De son côté, Datascientest a découpé son parcours de formation en "sprints", des cycles d'apprentissage où l'apprenant s'approprie les notions en mode e-learning avec l'appui d'un coach avant de rejoindre le groupe en classe virtuelle ou en présentiel. Ce mode hybride convient notamment aux salariés en poste, dans le cadre de la formation continue. Les profils en reconversion se formeront sur une période plus ramassée. Dans les deux cas, ils devront mener un projet de data scientist.
L'entretien d'admission servira à apprécier si le futur apprenant aura la capacité à tenir le rythme particulièrement intensif d'un bootcamp. "Il s'agit évaluer la cohérence du parcours et la motivation du candidat, avance Antoine Krajnc. S'est-il déjà renseigné ? A-t-il déjà commencé à s'auto-former ?" Cette formation accélérée en data science présente l'avantage pour des personnes de 30 ans ou 40 ans et plus de devenir data scientist sans passer par la case reprise d'études souvent longue, coûteuse et risquée.

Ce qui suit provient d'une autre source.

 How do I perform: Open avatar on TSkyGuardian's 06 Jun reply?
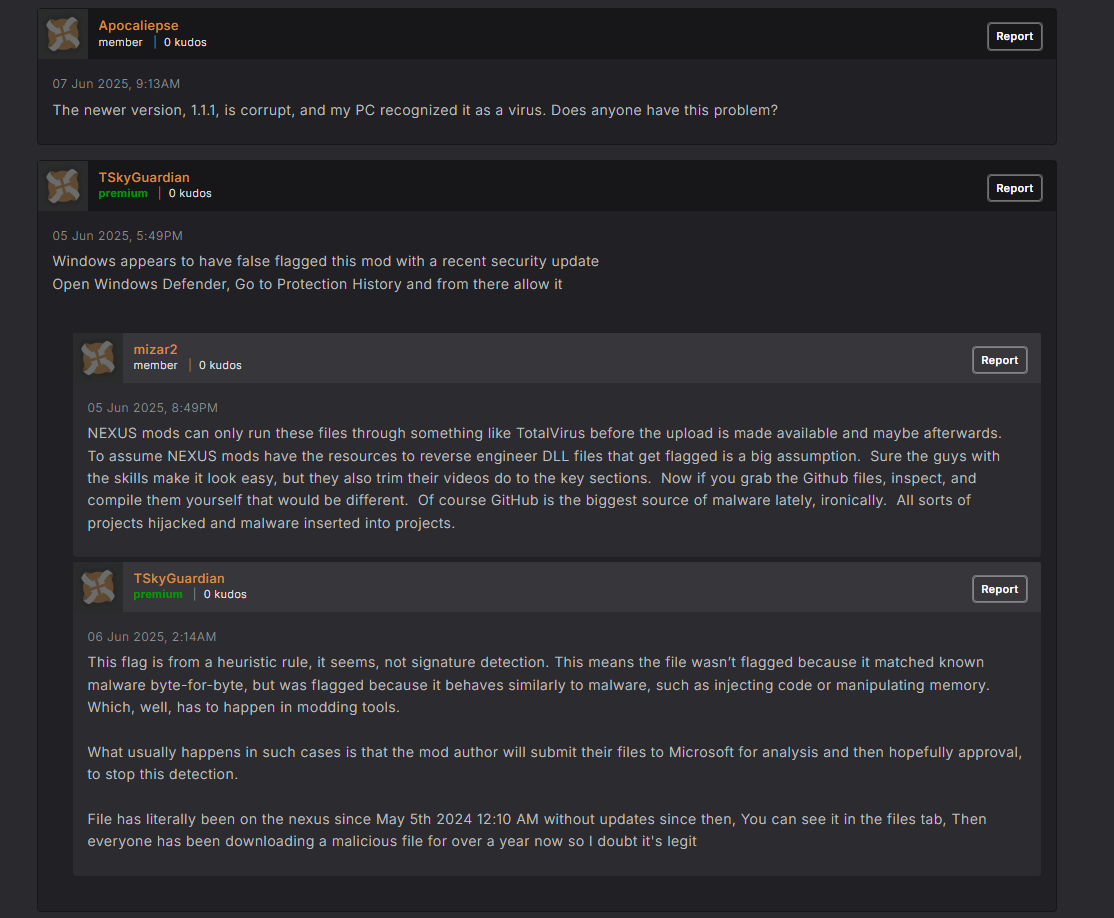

Pour Antoine Krajnc, il ne faut pas, pour autant, opposer les bootcamps aux programmes académiques dispensés par les écoles d'ingénieurs ou les universités. "Les deux approches sont plutôt complémentaires et chacune a ses titres de noblesse. Un ingénieur ou un diplômé de master possédera des compétences académiques fondamentales. Un bootcamp exige un minimum de théorie pour faire un maximum de pratique."
Décrocher un CDI, se lancer en freelance ou poursuivre la formation
Les formations de Jehda et Datascientest permettent de décrocher un titre professionnel enregistré au RNCP (Répertoire national des certifications professionnelles). Pour le premier, il s'agit d'un titre "Concepteur développeur en science des données" et pour le second de "Chef de projet en intelligence artificielle" du collège de Paris. Les deux instituts offrent la possibilité de passer la certification AWS Cloud Practitioner, attestant d'un maîtrise du cloud de l'hyperscaler américain. Datascientest rajoute, en sus, un certificat des Mines ParisTech PSL Executive Education.

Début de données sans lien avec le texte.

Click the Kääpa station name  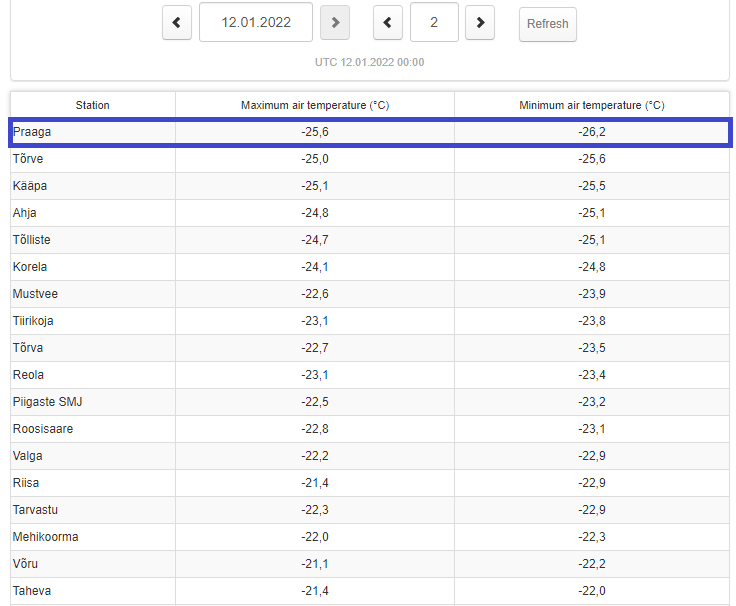click(x=30, y=186)
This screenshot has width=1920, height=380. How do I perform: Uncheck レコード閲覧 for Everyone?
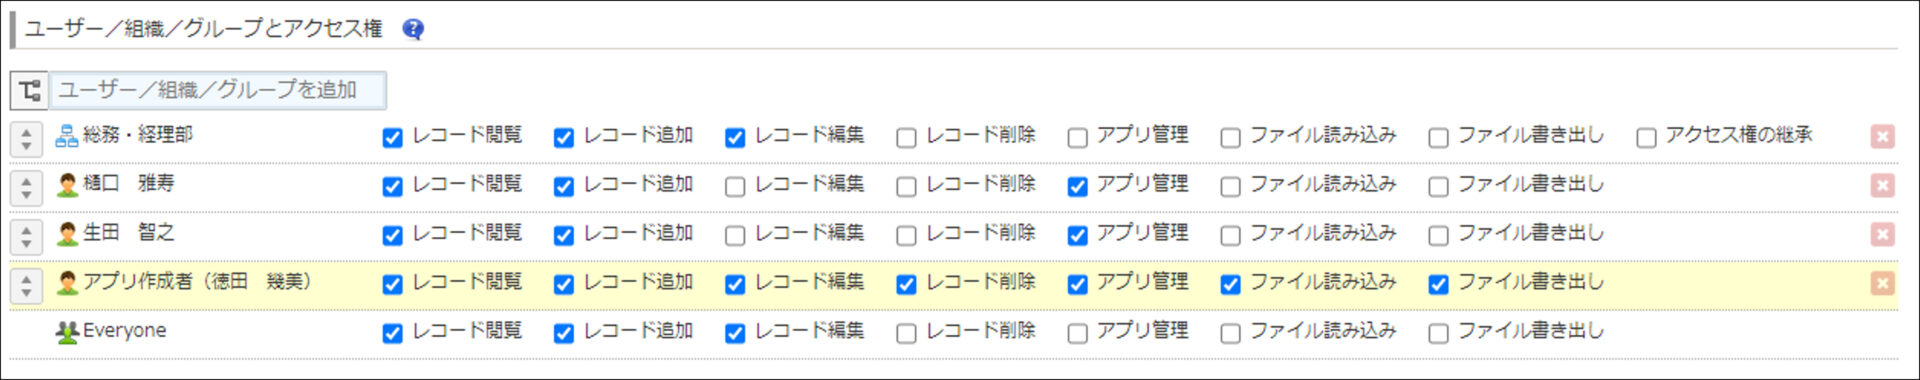click(392, 333)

Les deux établissements communiquent sur un taux d'insertion professionnelle élevé, plus ou moins supérieur à 80%. Les diplômés ont le choix de signer un CDI dans une startup ou rejoindre une grand groupe de la bancassurance, de la distribution ou de l'industrie. Près d'un tiers des alumni de Jehda décident de se lancer en freelance. Autre possibilité : enchaîner sur une autre formation pour se renforcer en deep learning, en NLP (traitement du langage naturel) ou en computer vision.
Certains apprenants se dirigent aussi vers une formation de machine learning engineer. Encore émergent mais très recherché, ce nouveau métier de la data science fait le pont entre le data engineer et le data scientist. "Le machine learning engineer accompagne l'industrialisation des projets d'IA en assurant le passage à l'échelle des modèles et en intégrant le cadre méthodologique MLOps", conclut Yoël Tordjman.

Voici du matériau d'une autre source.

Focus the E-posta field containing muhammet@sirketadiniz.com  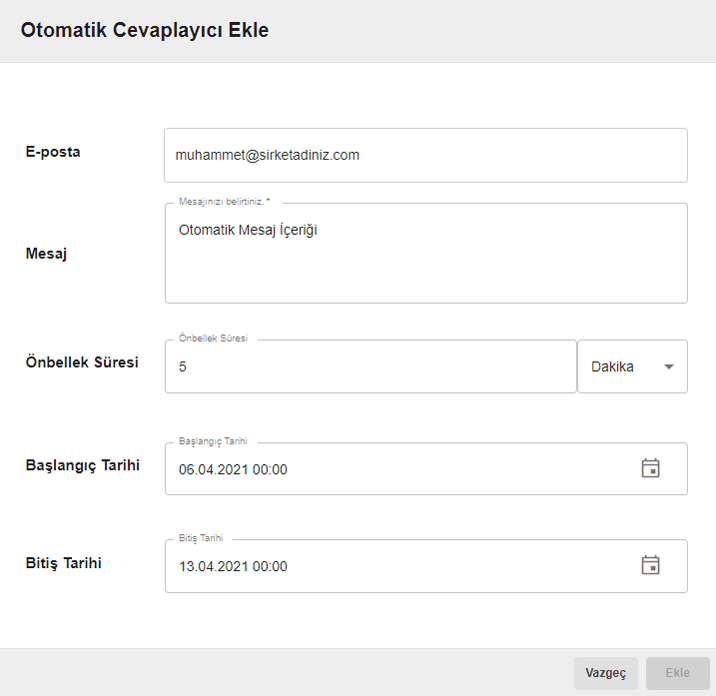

Concluons sur Ies différentes possibilités de financement. Via la Préparation opérationnelle à l'emploi individuelle (POEI), France Travail financera la formation sous réserve que le futur employeur s'engage à embaucher le demandeur d'emploi à l'issue de celle-ci. Le salarié en voie de reconversion fera, lui, appel à son Compte personnel de formation (CPF). La région peut aussi mettre la main à la proche à travers le projet de transition professionnelle (PTP), qui remplace le Congé individuel de formation (CIF).